# Task brief:
Each entry, in full: reproduce it exactly.

*** Source material Section Begins ***

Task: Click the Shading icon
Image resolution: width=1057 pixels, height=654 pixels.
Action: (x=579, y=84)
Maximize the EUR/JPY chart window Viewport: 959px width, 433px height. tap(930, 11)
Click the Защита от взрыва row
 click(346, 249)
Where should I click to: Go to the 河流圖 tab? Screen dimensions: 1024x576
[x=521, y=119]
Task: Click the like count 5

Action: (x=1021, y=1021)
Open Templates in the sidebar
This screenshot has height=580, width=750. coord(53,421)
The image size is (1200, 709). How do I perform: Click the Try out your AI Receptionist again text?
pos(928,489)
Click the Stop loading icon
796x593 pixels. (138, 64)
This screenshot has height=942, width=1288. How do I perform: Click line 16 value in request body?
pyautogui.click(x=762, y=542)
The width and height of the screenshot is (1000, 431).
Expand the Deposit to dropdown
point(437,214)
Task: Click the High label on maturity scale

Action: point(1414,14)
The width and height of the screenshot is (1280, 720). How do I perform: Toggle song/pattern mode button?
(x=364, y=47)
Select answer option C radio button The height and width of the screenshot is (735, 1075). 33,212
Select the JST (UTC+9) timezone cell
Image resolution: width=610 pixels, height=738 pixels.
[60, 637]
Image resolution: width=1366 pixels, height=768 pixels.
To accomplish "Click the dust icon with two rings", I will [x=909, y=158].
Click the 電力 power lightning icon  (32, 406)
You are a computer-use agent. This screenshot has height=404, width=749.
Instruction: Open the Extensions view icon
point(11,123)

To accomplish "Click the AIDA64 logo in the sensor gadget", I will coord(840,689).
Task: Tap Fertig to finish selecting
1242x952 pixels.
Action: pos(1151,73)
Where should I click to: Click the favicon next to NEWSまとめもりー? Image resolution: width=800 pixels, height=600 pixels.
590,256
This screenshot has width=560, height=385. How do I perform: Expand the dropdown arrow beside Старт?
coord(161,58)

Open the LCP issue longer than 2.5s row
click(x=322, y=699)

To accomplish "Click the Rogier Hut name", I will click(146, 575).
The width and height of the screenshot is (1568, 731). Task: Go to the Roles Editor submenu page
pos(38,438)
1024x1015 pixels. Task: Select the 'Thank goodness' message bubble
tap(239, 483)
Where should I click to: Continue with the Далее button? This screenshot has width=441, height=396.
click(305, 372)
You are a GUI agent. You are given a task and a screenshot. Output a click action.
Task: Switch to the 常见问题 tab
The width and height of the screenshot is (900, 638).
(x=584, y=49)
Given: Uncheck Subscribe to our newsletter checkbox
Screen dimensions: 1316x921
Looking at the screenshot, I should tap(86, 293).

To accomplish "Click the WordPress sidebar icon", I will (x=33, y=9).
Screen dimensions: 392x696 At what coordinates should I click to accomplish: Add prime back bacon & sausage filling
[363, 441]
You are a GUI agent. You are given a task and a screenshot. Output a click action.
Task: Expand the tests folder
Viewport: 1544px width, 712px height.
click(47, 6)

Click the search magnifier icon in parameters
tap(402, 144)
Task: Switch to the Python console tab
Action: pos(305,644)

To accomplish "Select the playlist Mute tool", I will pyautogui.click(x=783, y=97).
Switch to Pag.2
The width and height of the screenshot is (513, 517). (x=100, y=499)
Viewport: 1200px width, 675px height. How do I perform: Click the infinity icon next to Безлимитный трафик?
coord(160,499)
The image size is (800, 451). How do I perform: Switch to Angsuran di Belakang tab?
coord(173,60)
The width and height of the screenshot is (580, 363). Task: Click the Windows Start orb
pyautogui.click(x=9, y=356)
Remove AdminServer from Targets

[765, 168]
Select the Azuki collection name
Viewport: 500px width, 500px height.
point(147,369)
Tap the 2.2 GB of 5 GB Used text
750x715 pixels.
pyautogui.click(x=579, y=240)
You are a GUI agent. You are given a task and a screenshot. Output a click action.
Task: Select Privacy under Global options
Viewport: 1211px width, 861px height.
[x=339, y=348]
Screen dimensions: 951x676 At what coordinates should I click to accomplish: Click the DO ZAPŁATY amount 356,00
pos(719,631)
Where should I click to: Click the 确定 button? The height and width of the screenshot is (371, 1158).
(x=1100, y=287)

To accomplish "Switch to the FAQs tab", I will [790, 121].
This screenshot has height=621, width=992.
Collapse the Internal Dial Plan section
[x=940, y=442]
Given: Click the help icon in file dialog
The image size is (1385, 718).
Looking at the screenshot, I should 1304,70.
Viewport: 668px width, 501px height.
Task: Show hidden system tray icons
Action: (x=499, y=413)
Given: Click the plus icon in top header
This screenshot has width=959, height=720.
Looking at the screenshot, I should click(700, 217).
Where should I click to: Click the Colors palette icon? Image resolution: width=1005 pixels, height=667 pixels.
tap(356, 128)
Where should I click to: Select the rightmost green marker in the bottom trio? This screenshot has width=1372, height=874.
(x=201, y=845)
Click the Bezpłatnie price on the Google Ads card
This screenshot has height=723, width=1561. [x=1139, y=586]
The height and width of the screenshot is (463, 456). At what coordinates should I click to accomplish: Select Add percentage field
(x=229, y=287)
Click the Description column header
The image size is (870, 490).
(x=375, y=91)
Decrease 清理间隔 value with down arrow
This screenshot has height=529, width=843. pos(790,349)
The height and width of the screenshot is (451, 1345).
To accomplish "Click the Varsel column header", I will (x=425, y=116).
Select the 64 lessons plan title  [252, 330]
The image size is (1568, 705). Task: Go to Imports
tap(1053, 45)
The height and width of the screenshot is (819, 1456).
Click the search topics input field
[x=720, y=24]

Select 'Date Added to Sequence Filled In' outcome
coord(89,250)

*** Source material Section Ends ***

# Answer to this task:
Task: Click the Shading icon
Image resolution: width=1057 pixels, height=654 pixels.
Action: (x=579, y=84)
Maximize the EUR/JPY chart window Viewport: 959px width, 433px height. tap(930, 11)
Click the Защита от взрыва row
 click(346, 249)
Where should I click to: Go to the 河流圖 tab? Screen dimensions: 1024x576
[x=521, y=119]
Task: Click the like count 5

Action: (x=1021, y=1021)
Open Templates in the sidebar
This screenshot has height=580, width=750. coord(53,421)
The image size is (1200, 709). How do I perform: Click the Try out your AI Receptionist again text?
pos(928,489)
Click the Stop loading icon
796x593 pixels. (138, 64)
This screenshot has height=942, width=1288. How do I perform: Click line 16 value in request body?
pyautogui.click(x=762, y=542)
The width and height of the screenshot is (1000, 431).
Expand the Deposit to dropdown
point(437,214)
Task: Click the High label on maturity scale

Action: point(1414,14)
The width and height of the screenshot is (1280, 720). How do I perform: Toggle song/pattern mode button?
(x=364, y=47)
Select answer option C radio button The height and width of the screenshot is (735, 1075). 33,212
Select the JST (UTC+9) timezone cell
Image resolution: width=610 pixels, height=738 pixels.
[60, 637]
Image resolution: width=1366 pixels, height=768 pixels.
To accomplish "Click the dust icon with two rings", I will [x=909, y=158].
Click the 電力 power lightning icon  (32, 406)
You are a computer-use agent. This screenshot has height=404, width=749.
Instruction: Open the Extensions view icon
point(11,123)

To accomplish "Click the AIDA64 logo in the sensor gadget", I will coord(840,689).
Task: Tap Fertig to finish selecting
1242x952 pixels.
Action: pos(1151,73)
Where should I click to: Click the favicon next to NEWSまとめもりー? Image resolution: width=800 pixels, height=600 pixels.
590,256
This screenshot has width=560, height=385. How do I perform: Expand the dropdown arrow beside Старт?
coord(161,58)

Open the LCP issue longer than 2.5s row
click(x=322, y=699)

To accomplish "Click the Rogier Hut name", I will click(146, 575).
The width and height of the screenshot is (1568, 731). Task: Go to the Roles Editor submenu page
pos(38,438)
1024x1015 pixels. Task: Select the 'Thank goodness' message bubble
tap(239, 483)
Where should I click to: Continue with the Далее button? This screenshot has width=441, height=396.
click(305, 372)
You are a GUI agent. You are given a task and a screenshot. Output a click action.
Task: Switch to the 常见问题 tab
The width and height of the screenshot is (900, 638).
(x=584, y=49)
Given: Uncheck Subscribe to our newsletter checkbox
Screen dimensions: 1316x921
Looking at the screenshot, I should tap(86, 293).

To accomplish "Click the WordPress sidebar icon", I will (x=33, y=9).
Screen dimensions: 392x696 At what coordinates should I click to accomplish: Add prime back bacon & sausage filling
[363, 441]
You are a GUI agent. You are given a task and a screenshot. Output a click action.
Task: Expand the tests folder
Viewport: 1544px width, 712px height.
click(47, 6)

Click the search magnifier icon in parameters
tap(402, 144)
Task: Switch to the Python console tab
Action: pos(305,644)

To accomplish "Select the playlist Mute tool", I will pyautogui.click(x=783, y=97).
Switch to Pag.2
The width and height of the screenshot is (513, 517). (x=100, y=499)
Viewport: 1200px width, 675px height. How do I perform: Click the infinity icon next to Безлимитный трафик?
coord(160,499)
The image size is (800, 451). How do I perform: Switch to Angsuran di Belakang tab?
coord(173,60)
The width and height of the screenshot is (580, 363). Task: Click the Windows Start orb
pyautogui.click(x=9, y=356)
Remove AdminServer from Targets

[765, 168]
Select the Azuki collection name
Viewport: 500px width, 500px height.
point(147,369)
Tap the 2.2 GB of 5 GB Used text
750x715 pixels.
pyautogui.click(x=579, y=240)
You are a GUI agent. You are given a task and a screenshot. Output a click action.
Task: Select Privacy under Global options
Viewport: 1211px width, 861px height.
[x=339, y=348]
Screen dimensions: 951x676 At what coordinates should I click to accomplish: Click the DO ZAPŁATY amount 356,00
pos(719,631)
Where should I click to: Click the 确定 button? The height and width of the screenshot is (371, 1158).
(x=1100, y=287)

To accomplish "Switch to the FAQs tab", I will [790, 121].
This screenshot has height=621, width=992.
Collapse the Internal Dial Plan section
[x=940, y=442]
Given: Click the help icon in file dialog
The image size is (1385, 718).
Looking at the screenshot, I should 1304,70.
Viewport: 668px width, 501px height.
Task: Show hidden system tray icons
Action: (x=499, y=413)
Given: Click the plus icon in top header
This screenshot has width=959, height=720.
Looking at the screenshot, I should click(700, 217).
Where should I click to: Click the Colors palette icon? Image resolution: width=1005 pixels, height=667 pixels.
tap(356, 128)
Where should I click to: Select the rightmost green marker in the bottom trio? This screenshot has width=1372, height=874.
(x=201, y=845)
Click the Bezpłatnie price on the Google Ads card
This screenshot has height=723, width=1561. [x=1139, y=586]
The height and width of the screenshot is (463, 456). At what coordinates should I click to accomplish: Select Add percentage field
(x=229, y=287)
Click the Description column header
The image size is (870, 490).
(x=375, y=91)
Decrease 清理间隔 value with down arrow
This screenshot has height=529, width=843. pos(790,349)
The height and width of the screenshot is (451, 1345).
To accomplish "Click the Varsel column header", I will (x=425, y=116).
Select the 64 lessons plan title  [252, 330]
The image size is (1568, 705). Task: Go to Imports
tap(1053, 45)
The height and width of the screenshot is (819, 1456).
Click the search topics input field
[x=720, y=24]

Select 'Date Added to Sequence Filled In' outcome
coord(89,250)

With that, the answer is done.